Grazie al prezioso contributo dell’artista Steve Indronant, che ha saputo interpretare perfettamente la storia, ogni brano è stato affiancato da un’immagine che lo rappresenta. Il ricco booklet che accompagna il disco raccoglie tutte queste piccole opere.

Nel 2016 abbiamo vinto il bando regionale Toscana 100 band che, mettendo a disposizione fino a 5000 euro, ci ha permesso di registrare da Alberto Gerli nei prestigiosi Casalpiano Studios di Sinalunga (SI). Inizialmente erano previste registrazioni ad opera di un coro reale con il quale avevamo già dei contatti, ma per problemi da noi indipendenti la cosa è saltata e ci siamo affidati a parti di coro campionate, scritte e arrangiate dal compositore Cesare Valentini.

Il disco è così strutturato:

I – Prelude – The poison tree

ACT I – HYPNOS

II – Morpheus

III – Phobetor

IV – Interlude I – Momus

V – Phantasos

VI – Interval

ACT II –  THANATOS

VII – Clotho

VIII – Lachesis

IX – Interlude II – Ananke

X – Atropos

XI – Postlude – Moros

La storia ha inizio con il protagonista che raggiunge l’albero del veleno (“The poison tree”), si nutre dei suoi frutti e si mette all’ombra delle sue fronde per riposarsi.

Da qui si entra nel primo atto – Hypnos – il dio del sonno, che a sua volta è suddiviso nei vari capitoli che corrispondono ai suoi figli: Morpheus (assume sembianze di persone durante il sonno), Phobetor (assume sembianze di bestie feroci) e Phantasos (assume sembianze di cose o paesaggi); Momus, nel primo interludio, è la rappresentazione del sarcasmo (che si prende gioco di colui che ha mangiato i frutti dell’albero). Si tratta quindi di un viaggio onirico tra i mostri partoriti dal delirio innescato dal veleno.

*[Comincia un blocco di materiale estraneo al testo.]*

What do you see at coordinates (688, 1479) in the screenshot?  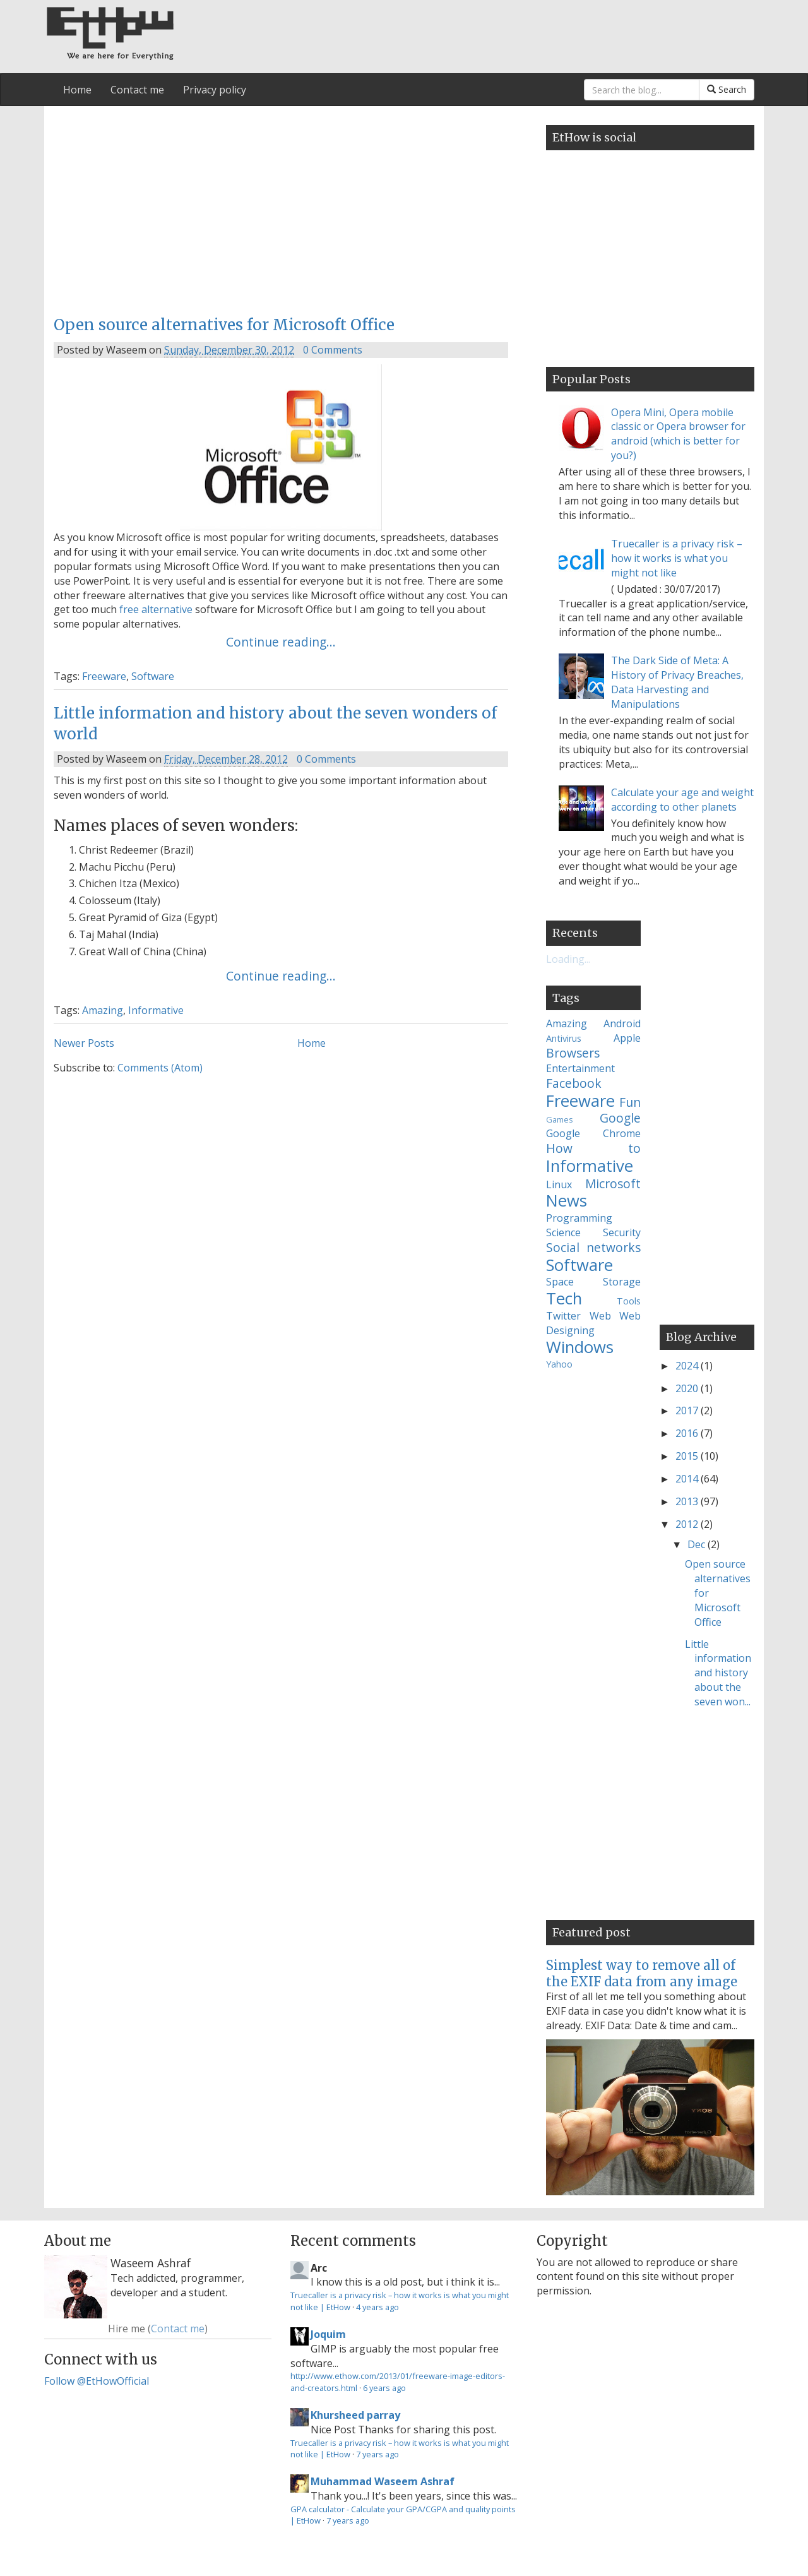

Poi si entra nel secondo atto – Thanatos – il dio della morte (nonché fratello gemello di Hypnos); in questo caso abbiamo le tre Moire, (personificazione del destino ineluttabile, perché tessevano il filo del fato di ogni uomo): Clotho (che filava il seme della vita), Lachesis (ovvero il destino, che avvolgeva il filo sul fuso e decideva quanto ne spettasse a ogni uomo) e Atropos (che tagliava il filo, ovvero ne decideva la morte). Nel secondo interludio compare Ananke, personificazione del destino e madre delle Moire.

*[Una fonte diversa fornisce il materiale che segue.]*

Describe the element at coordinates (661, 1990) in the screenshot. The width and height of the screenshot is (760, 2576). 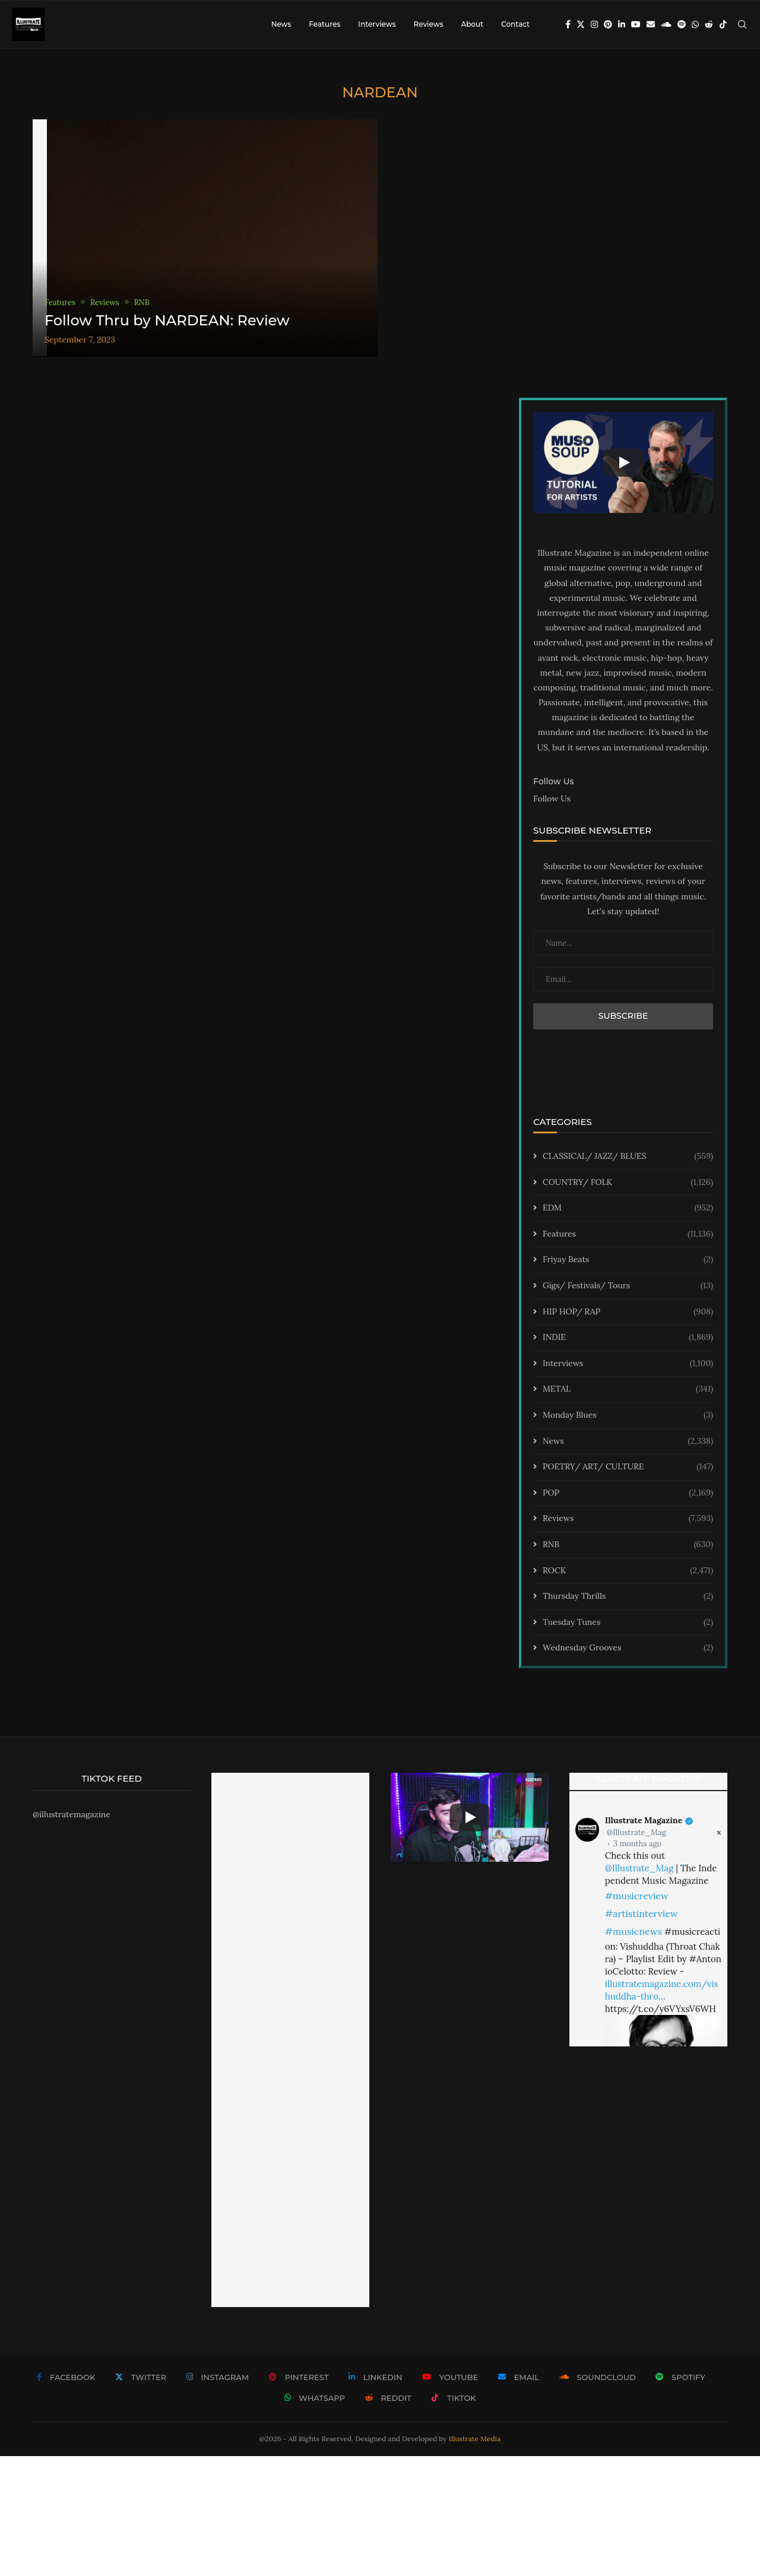
I see `illustratemagazine.com/vishuddha-thro…` at that location.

Infine il postludio – Moros – rappresentazione del destino avverso che porta ogni essere alla morte.

A livello musicale si ha quindi una prima parte più pacata, sognante, melodica, mentre la seconda ha toni più crudi, esasperati, schizzati. Nel comporlo ci siamo sentiti liberi di esprimerci senza alcun vincolo, ragionando solo su quello che avevamo da dire e non su ciò che l’ascoltatore avrebbe voluto. Si passa così da pezzi senza batteria ad altri con blast-beat tipici del metal estremo, da parti con un solo strumento ad altre con cori ed orchestrazioni, da ritmi incalzanti a lunghi e ripetuti silenzi. Il risultato è tutt’altro che commerciale, e ne siamo contenti.